**** Listed records

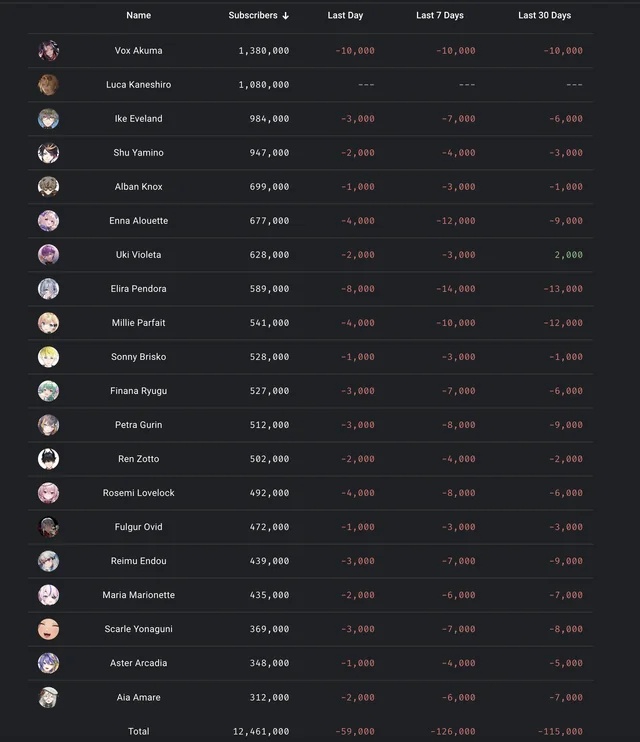Select the Rosemi Lovelock row name

pos(139,493)
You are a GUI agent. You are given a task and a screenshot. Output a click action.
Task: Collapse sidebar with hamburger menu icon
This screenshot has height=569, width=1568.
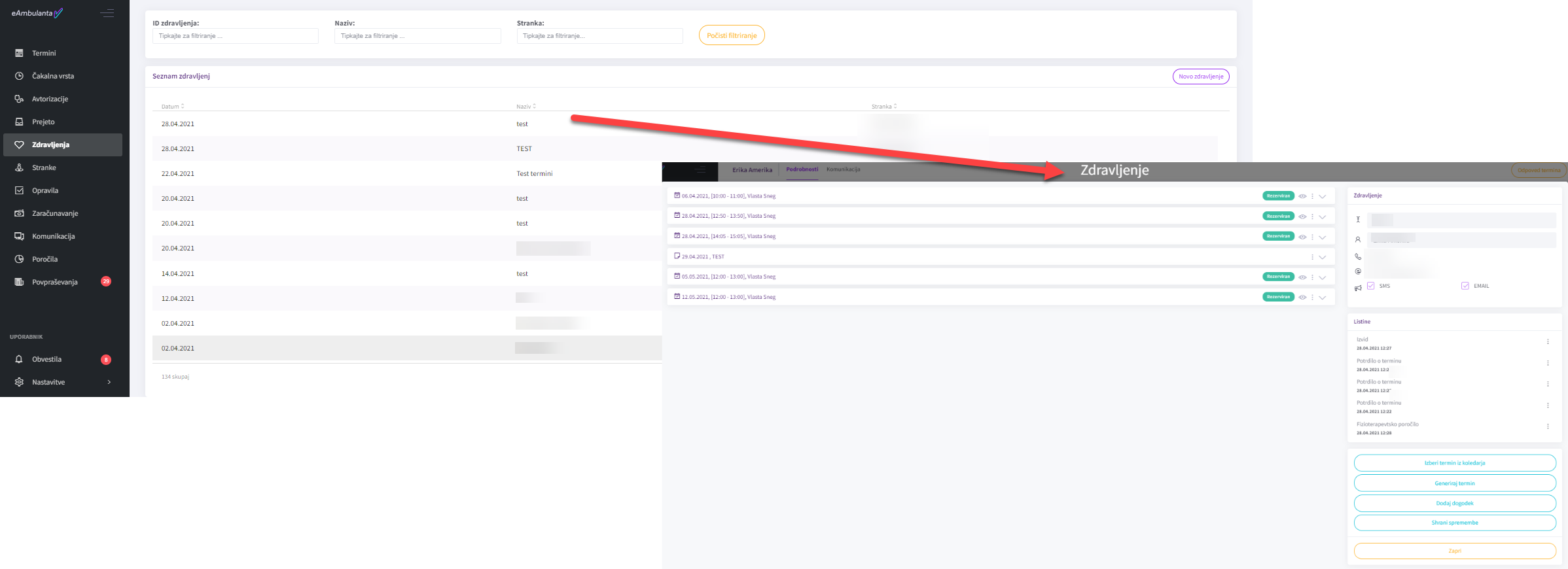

********

• **The task**: Look through the entries for lines containing the word "screenshot" and return each one.

• **Result below**:
You are a GUI agent. You are given a task and a screenshot. Output a click action.
This screenshot has height=569, width=1568.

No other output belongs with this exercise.